Technion and German Researchers Successfully Develop the World’s Smallest Propeller that may be able to Move within the Human Body

In the future, it will enable the development of a drug delivery system capable of penetrating the cell with the aid of a relatively low magnetic field

German and Technion scientists managed to successfully develop the world’s smallest propeller driven by an external rotating magnetic field. This is what has been reported by the scientific journal “ACS Nano.” The scientists hope that this technology will allow development of a drug delivery system directed at cells with penetration capability with the aid of a relatively low magnetic field in the future.

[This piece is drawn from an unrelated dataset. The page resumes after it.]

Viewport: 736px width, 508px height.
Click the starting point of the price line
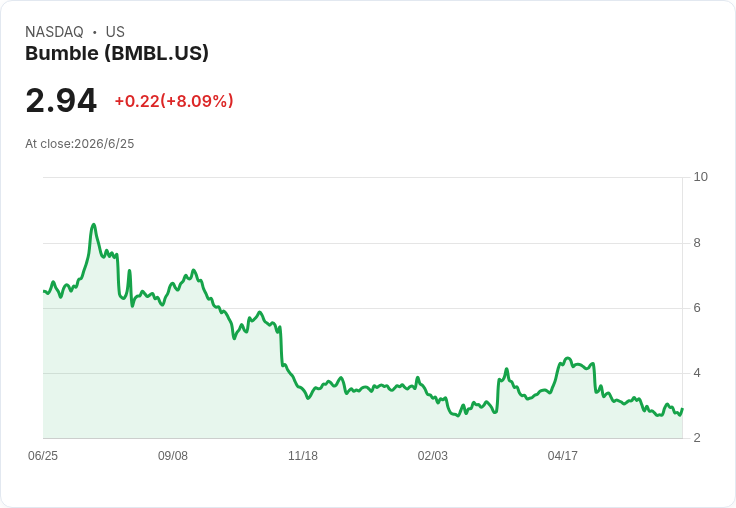44,292

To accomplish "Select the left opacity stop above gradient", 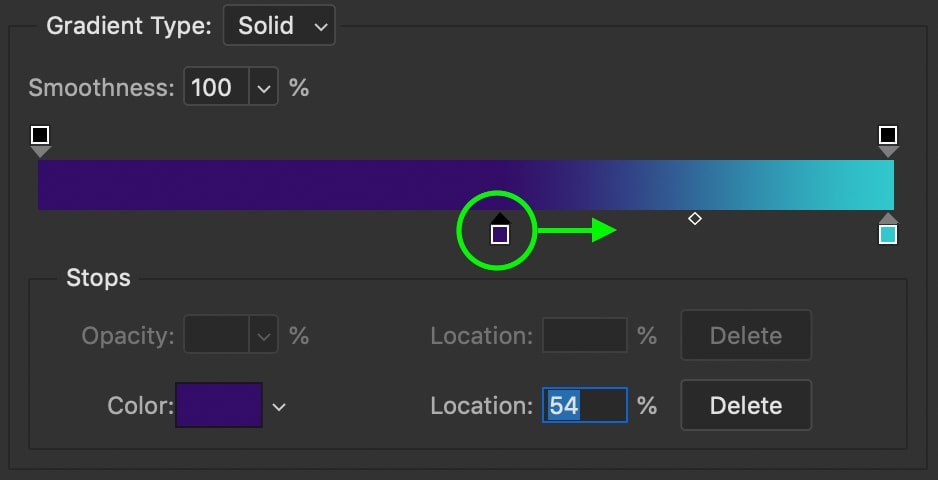I will coord(40,141).
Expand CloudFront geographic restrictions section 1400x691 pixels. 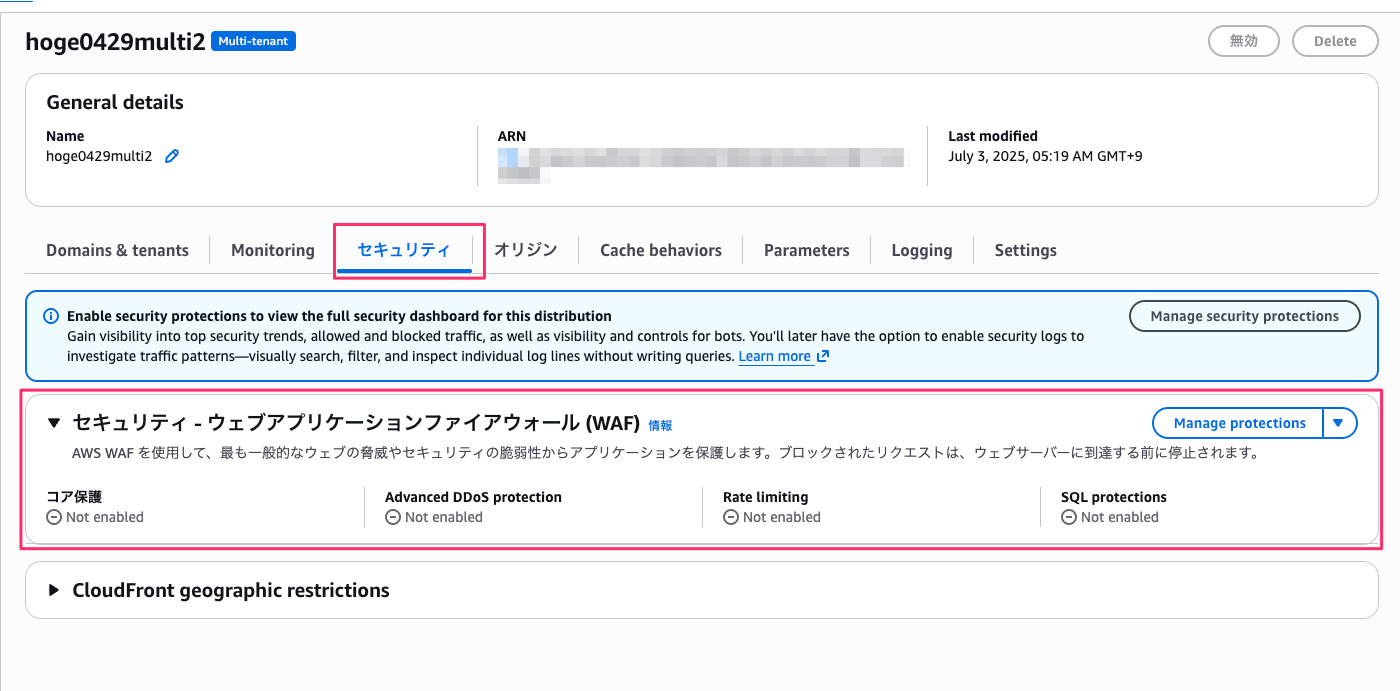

“Tissue and biological fluids are complex viscoelastic media, with a nanoporous macromolecular structure. We show that nano-sized screw propellers can be accurately navigated in biomimetic gel (i.e.  a synthetic imitation of biological gel),” explains Associate Professor Alex Leshansky from the Faculty of Chemical Engineering. Professor Leshansky co-authored the article with Dr. Morozov and the group of Professor Peer Fisher from the Max Planck Institute for Intelligent Systems in Germany. “The diameter of these nano-screws (that is, propellers similar to bacterial flagellum that are driven by rotation, like a corkscrew) is about 70 nanometers and they are smaller than previously reported nano-propellers as well as any motile microorganism. We have demonstrated that although the nano-propellers are too tiny to be controllably steered in liquids such as water due to random Brownian motion, they are able to move in viscous fluids (such as glycerin) with velocities similar to micro-propellers (that is, propellers the size of micro-meters).  However, nano-propellers that are driven through a gel have a significant advantage: their dimensions are of the same size range as the gel’s mesh size. As a result, within the gel, the nano-propellers actually display significantly enhanced propulsion velocities, exceeding the highest speeds measured in glycerin as compared with micro-propellers, which show very low or negligible propulsion. The nano-screws have a significant potential for applications in extracellular environments, and furthermore, they are sufficiently small to be taken up by cells”

In the illustration:

Picture 1: SEM image (taken by a scanning electron microscope) of a nano-propeller (on the left); a schematic drawing of a nano-propeller moving in gel and its track (on the right). The polymeric mesh structures hinders the larger helices from translating effectively, whereas smaller propellers with a diameter close to the mesh size can pass through the network without being affected by the macroscopic viscoelasticity caused by the entangled polymer chains.